Software is where the intelligence lies and it is the key to better management. DataCore’s storage hypervisor, for instance, offers a comprehensive architecture to control the four main challenges of storage management: meet performance needs, ensure data protection and disaster recovery, cost-effectively pool and tier storage resources and optimize the utilization of infrastructure-wide storage capacity.

How does DataCore address these needs?

The simple answer is we do this by providing an architecture to manage storage – a storage hypervisor. DataCore is smart, easy to use software that delivers powerful automation and hardware interchangeability. It embraces and controls both the virtual and physical worlds and extends the capabilities of both existing and new storage assets.
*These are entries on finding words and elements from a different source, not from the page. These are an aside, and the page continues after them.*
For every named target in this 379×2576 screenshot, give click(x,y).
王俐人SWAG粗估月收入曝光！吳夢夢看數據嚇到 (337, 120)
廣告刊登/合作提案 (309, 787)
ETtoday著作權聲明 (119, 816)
DataCore’s storage hypervisor pools, auto-tiers and virtualizes existing and new storage devices including the latest high-performance and premium priced memory-based storage technologies (Flash Memory/SSDs) and cost-effective gateways to remotely located Cloud Storage. It provides an architecture that manages the many storage price/performance trade-offs while providing a best fit of storage resources to meet the dynamic workloads and applications of the real world. From a performance standpoint, caching software and self-learning algorithms are in place to boost performance often doubling or tripling response times. Auto-failover and failback software provides the highest levels of availability and continuous access to storage. Auto-tiering manages the I/O traffic to ensure that data is in the right place (SSD, fast storage arrays, capacity storage, Cloud storage) to get the best performance at the lowest possible cost. Automated thin provisioning makes it simple and quick to service application system disk needs and fully optimize the overall utilization of storage capacity.

From a people and process standpoint, DataCore’s storage hypervisor provides a simple and common way to manage, pool, migrate and tier all storage resources. The software accelerates performance and automates many time-consuming tasks including data protection and disk space provisioning.